When evening falls over the city, Kingo and I are greeted by a distraught-looking Leela outside the hospital. The red around her crimson eyes is darker than usual, and she can’t bring herself to smile despite the visible effort to appear warm and pleasant. She’s been crying, and she can barely keep it together.
“Come, let us return to the palace,” she says, her voice breaking with every word.
The guards walk ahead of us this time while Leela moves slower at our pace. Kingo stays quiet, his gaze scanning our surroundings while he inwardly processes all of today’s findings—we have irrefutable proof at this point that the original viral strain was systematically released around Kaos and Red Rock before it spread.
The Kaos cluster was almost fully isolated when the government tried to wipe out Opal City’s inhabitants shortly after leaving its people behind. But whoever started it wanted to make sure it wouldn’t stop there.
It took some digging, some knowledge of virology and logistics, some putting two and two together, but we’ve managed to gather enough evidence in a coherent folder, which we’ll present to the higher-ups of both the Fire and the Sky tribes when the time comes. It’s not enough, though.

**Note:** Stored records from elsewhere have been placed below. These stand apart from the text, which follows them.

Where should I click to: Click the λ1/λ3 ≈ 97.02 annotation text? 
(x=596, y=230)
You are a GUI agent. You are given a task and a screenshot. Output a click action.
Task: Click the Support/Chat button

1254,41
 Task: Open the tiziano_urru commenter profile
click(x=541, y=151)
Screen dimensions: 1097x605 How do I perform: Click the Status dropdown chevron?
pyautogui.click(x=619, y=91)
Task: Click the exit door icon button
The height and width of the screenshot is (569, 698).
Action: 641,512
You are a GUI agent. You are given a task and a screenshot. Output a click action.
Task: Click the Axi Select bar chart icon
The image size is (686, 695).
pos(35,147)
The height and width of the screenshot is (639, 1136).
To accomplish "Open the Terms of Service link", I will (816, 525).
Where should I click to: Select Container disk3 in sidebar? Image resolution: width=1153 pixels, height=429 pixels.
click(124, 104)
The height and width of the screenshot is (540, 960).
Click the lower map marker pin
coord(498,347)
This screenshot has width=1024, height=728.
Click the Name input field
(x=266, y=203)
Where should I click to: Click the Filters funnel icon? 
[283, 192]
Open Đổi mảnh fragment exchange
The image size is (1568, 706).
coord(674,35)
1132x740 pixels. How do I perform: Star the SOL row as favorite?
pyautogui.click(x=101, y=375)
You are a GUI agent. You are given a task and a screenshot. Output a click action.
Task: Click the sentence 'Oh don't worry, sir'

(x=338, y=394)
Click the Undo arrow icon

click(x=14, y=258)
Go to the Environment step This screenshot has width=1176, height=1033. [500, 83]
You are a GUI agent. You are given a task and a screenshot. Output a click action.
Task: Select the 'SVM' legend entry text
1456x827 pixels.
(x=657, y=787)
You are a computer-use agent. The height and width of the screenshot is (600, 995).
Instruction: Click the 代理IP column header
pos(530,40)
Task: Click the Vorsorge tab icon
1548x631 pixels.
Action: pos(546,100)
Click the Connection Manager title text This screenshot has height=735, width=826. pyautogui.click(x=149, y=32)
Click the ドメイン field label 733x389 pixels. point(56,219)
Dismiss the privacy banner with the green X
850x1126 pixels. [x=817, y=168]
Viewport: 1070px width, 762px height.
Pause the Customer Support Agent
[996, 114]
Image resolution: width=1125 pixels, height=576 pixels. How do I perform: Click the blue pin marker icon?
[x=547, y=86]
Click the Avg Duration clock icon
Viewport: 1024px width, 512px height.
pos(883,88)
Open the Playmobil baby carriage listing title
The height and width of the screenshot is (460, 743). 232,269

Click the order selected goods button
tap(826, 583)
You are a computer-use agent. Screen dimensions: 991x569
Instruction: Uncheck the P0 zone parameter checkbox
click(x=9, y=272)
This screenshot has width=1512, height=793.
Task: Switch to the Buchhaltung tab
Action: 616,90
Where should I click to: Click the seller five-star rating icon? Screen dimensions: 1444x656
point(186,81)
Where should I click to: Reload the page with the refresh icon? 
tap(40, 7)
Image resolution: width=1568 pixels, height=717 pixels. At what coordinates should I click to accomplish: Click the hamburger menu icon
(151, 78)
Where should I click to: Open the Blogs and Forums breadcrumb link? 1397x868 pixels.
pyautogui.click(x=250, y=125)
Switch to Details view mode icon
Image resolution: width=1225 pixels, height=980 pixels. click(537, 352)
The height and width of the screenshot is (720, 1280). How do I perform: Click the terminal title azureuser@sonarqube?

Kingo and I agree that we must see what was left behind in the Kaos Volcano research stations and surrounding towns. There were enough memos in those hospital archives to point us in that direction repeatedly. We’d be fools not to try, at least.
I can’t stand the silence, though. And the look on Leela’s face tells me there is something she wants to get off her chest. She’s shaking like a leaf beneath her red silk cape.
“Leela, what happened?” I ask in a gentle voice. “You seem distraught.”